How do mass spectrometers measure the mass of a compound?

Mass spectrometry is a method of identifying the molecular mass of compounds by measuring its mass to charge ratio. Methods vary depending on the molecules being analysed, their phase, the wanted sample insertion and purification methods, cost of the machine and the analysis, accuracy, speed a...

Mass spectrometry is a method of identifying the molecular mass of compounds by measuring its mass to charge ratio. Methods vary depending on the molecules being analysed, their phase, the wanted sample insertion and purification methods, cost of the machine and the analysis, accuracy, speed and other variables. Molecules inserted in a mass spectrometer undergo three different processes: ionisation, mass analysis and detection, all of which can be done through various different methods. I will explain only one method of each process, and the calculations that the software in the MS has to do to identify the mass of each molecule.


A mass spectrometer is a general term, given to machines that identify molecules by finding out their mass to charge ratio. Because of this any machine used to identify compounds in any context are mass spectrometers, and so they have a wide variety of both routine and research uses. Uses include: identifying and analysing peptides and proteins for biotechnological research; drug discovery, combinatorial chemistry and drug metabolism in pharmaceutics; identification of precise oil composition in geology; water quality and food contamination identification in environmental regulation; neonatal screening and haemoglobin analysis in the clinical industry; and most importantly drug testing and identification in sports and for law enforcement. All these purposes are generally done to an accuracy of 0.01%, making mass spectrometers very useful machines for society.


Sample Insertion: Electron impact (EI) ionisation is the most common and cheapest method, usually used in gas chromatography mass spectrometers (GC-MS). The sample is usually inserted into a gas chromatography column, where the individual components are vaporised and then more finely separated and purified. Each purified component is then sequentially inserted into the mass spectrometer ionisation chamber. The whole system is held under a vacuum with vacuum pumps to prevent contamination or unnecessary collisions of the electron beam or the created ions.

#### MATERIAL PROVIDED:
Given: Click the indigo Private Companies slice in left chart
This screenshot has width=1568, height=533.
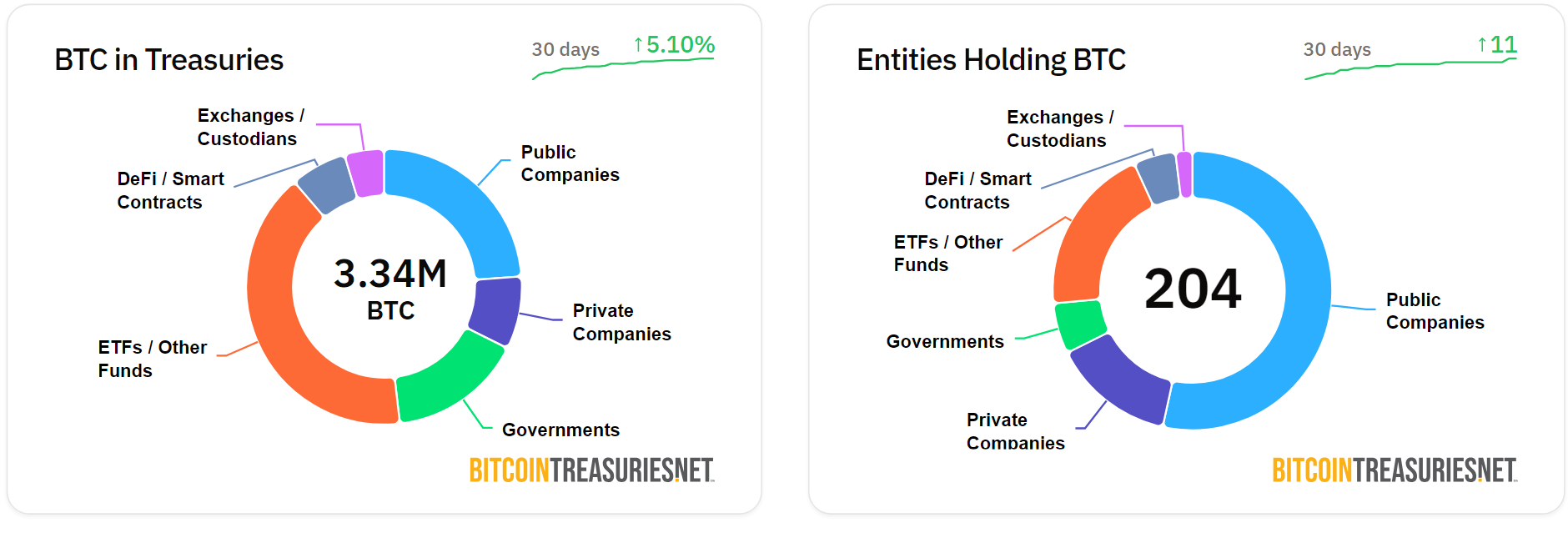Looking at the screenshot, I should click(495, 310).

#### ACTIVITY:
Please rewrite the paragraph of the mass spectrometry passage above that begins "A mass spectrometer is a general term" as a short list, keeping its main facts.

#### WRITTEN ANSWER:
- "Mass spectrometer" is a general term for machines that identify molecules by finding their mass-to-charge ratio, so any machine used to identify compounds counts as one.
- They have many routine and research uses:
  - biotechnology research: identifying and analyzing peptides and proteins
  - pharmaceutics: drug discovery, combinatorial chemistry and drug metabolism
  - geology: identifying precise oil composition
  - environmental regulation: identifying water quality and food contamination
  - clinical industry: neonatal screening and hemoglobin analysis
  - sports and law enforcement: drug testing and identification, the most important use
- These uses are generally carried out to an accuracy of 0.01%, which makes the machines very useful for society.